Digital Tools for Tax Calculation and Filing
Several digital tools can simplify your tax calculation and filing process:
- Income Tax Department’s Calculator: Official calculator on the e-filing portal
- Cleartax/Quicko: User-friendly platforms for tax filing
- ET Money/TaxSpanner: Mobile apps for tax calculation and investment tracking
- Zerodha Coin: For tracking tax-saving investments
- Excel Templates: Downloadable templates for detailed tax planning
Future of Income Tax in India
While this guide focuses on FY 2021-22, it’s important to be aware of upcoming changes:
- New Tax Regime as Default: From FY 2023-24, the new tax regime became the default option, though taxpayers can still opt for the old regime.
- Standard Deduction in New Regime: The new regime now includes a standard deduction of ₹50,000 (from FY 2023-24).

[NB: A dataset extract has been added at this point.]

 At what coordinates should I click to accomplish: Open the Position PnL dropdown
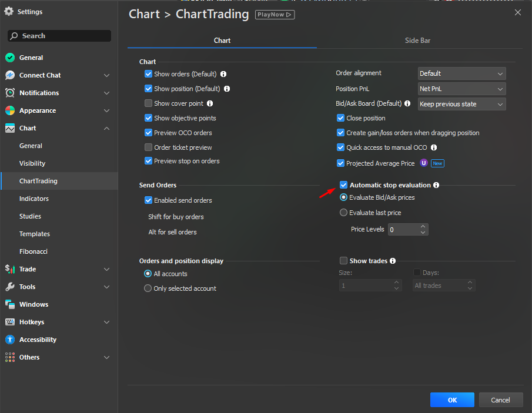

- Higher Rebate Limit: The rebate under Section 87A was increased to ₹25,000 for income up to ₹7 lakhs in the new regime (from FY 2023-24).
- Digital Transformation: The income tax department continues to enhance its digital infrastructure for easier compliance.
- Simplified Forms: ITR forms are being simplified and pre-filled with more data to reduce filing errors.
Final Tips for Accurate Tax Calculation
- Double-Check Income Sources: Ensure you’ve accounted for all income sources including salary, interest, dividends, capital gains, and rental income.
- Verify TDS Credits: Cross-check your Form 26AS with your actual TDS certificates to ensure all credits are accounted for.
- Document Deductions: Maintain proper documentation for all deductions claimed, especially for HRA, medical expenses, and donations.
- Consider State Taxes: Remember that some states have professional tax that needs to be accounted for separately.
- Plan for Advance Tax: If your tax liability exceeds ₹10,000, pay advance tax in installments to avoid interest penalties.
- Use Our Calculator: Our interactive calculator provides a good estimate, but consult a tax professional for complex situations.
- File on Time: Even if you can’t pay your full tax liability, file your return on time to avoid late filing penalties.
- Review Before Submitting: Carefully review all entries in your ITR before submission to avoid errors that might trigger notices.